Au-delà des plafonds de garantie inadaptés, au-delà des clauses d’exclusion, certaines techniques moins évidentes finissent par tracer une garantie en pointillés.

Le présent article, premier d’une série inspirée de cas traités au cabinet, propose d’aborder l’exclusion indirecte de la garantie responsabilité dans le cadre familial via la définition de tiers / autrui en assurance habitation.

1. La garantie d’assurance responsabilité civile vie privée.

Selon la Fédération Française de l’Assurance, « le contrat d’assurance multirisques habitation offre à l’assuré des garanties complètes pour protéger son patrimoine familial contre les conséquences d’événements affectant son domicile ou mettant en cause sa responsabilité ou celle des membres de sa famille. Que l’on soit propriétaire ou locataire, ce contrat regroupe les diverses garanties qui répondent aux besoins de chacun et respectent les obligations légales. »

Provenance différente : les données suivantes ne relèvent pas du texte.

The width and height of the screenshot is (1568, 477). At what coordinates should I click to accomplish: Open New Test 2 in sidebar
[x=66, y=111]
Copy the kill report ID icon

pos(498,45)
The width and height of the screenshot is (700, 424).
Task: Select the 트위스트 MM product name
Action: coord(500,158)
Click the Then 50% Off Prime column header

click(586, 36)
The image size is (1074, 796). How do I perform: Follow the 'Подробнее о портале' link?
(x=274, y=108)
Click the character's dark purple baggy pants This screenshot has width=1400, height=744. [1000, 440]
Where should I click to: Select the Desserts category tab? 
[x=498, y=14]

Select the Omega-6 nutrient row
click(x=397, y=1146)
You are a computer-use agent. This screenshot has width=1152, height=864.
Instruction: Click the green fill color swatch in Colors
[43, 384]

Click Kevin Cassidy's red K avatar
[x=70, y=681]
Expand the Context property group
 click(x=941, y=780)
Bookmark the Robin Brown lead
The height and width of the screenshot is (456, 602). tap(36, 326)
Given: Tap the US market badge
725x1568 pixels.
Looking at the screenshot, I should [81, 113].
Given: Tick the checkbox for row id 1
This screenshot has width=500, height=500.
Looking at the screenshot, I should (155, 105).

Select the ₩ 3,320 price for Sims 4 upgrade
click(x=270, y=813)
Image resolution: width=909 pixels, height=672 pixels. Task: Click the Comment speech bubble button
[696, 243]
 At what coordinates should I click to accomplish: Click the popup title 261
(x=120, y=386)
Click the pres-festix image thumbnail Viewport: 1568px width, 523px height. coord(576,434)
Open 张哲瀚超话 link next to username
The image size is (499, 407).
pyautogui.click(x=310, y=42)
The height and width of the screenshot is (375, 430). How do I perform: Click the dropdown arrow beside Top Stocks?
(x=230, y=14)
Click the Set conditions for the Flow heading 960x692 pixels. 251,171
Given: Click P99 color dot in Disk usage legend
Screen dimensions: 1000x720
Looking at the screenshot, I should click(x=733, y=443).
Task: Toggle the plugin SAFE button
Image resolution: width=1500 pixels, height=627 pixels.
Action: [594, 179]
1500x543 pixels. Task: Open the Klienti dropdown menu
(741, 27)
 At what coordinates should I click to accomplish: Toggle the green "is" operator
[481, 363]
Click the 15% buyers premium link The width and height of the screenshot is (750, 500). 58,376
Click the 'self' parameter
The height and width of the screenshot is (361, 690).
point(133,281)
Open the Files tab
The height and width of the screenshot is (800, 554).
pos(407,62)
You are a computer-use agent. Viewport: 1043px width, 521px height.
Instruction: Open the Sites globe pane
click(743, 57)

L’assurance habitation couvre donc non seulement les dommages au bien habité, et les responsabilités liées à sa propriété (souscripteur propriétaire) ou son occupation (souscripteur locataire), mais aussi et surtout la responsabilité civile « vie privée » des assurés (souscripteur et membres de sa famille vivant au foyer), outre la protection juridique, les garanties d’assurance et quelques garanties complémentaires.

Le découvert d’assurance exposé dans cet article affecte la garantie responsabilité civile « vie privée ».

2. L’étendue de la responsabilité civile dans le cadre familial.

Comme l’indique là encore la FFA, la garantie responsabilité civile « vie privée », toujours incluse dans les contrats habitation, est fondamentale vu l’étendue des responsabilités qui peuvent être encourues :

« Toute personne peut causer involontairement un dommage à autrui. La responsabilité civile, telle qu’elle est définie par la loi, implique l’obligation de réparer le dommage causé. Elle n’a pas de limite : certains doivent payer toute leur vie pour les conséquences de leurs actes. En effet, la somme à payer n’est pas liée à la gravité de la faute ou à l’imprudence commise, mais est fonction de l’importance des dommages. Avec la garantie responsabilité civile du contrat d’assurance multirisques habitation, l’assureur se substitue au responsable pour indemniser la victime. »

Or, les principaux sinistres interviennent dans le cadre familial, particulièrement avec de jeunes enfants.

Le cas d’école sera celui de l’enfant mineur en vacances chez ses grands-parents qui met accidentellement le feu à une grange en jouant dans le foin. Inutile d’être imaginatif pour trouver d’autres situations proches bien que d’une moindre importance : bris de l’écran de téléphone de mamie en chahutant, dégradation des murs du couloir de papy en peignant…

Dans tous ces cas, les parents de l’enfant à l’origine des dommages engagent leur responsabilité, y compris lorsqu’ils étaient absents, sauf s’il est prouvé que les grands-parents ont commis une faute ou une négligence dans la surveillance de leurs petits-enfants (une telle faute étant toutefois rarement retenue par les juges).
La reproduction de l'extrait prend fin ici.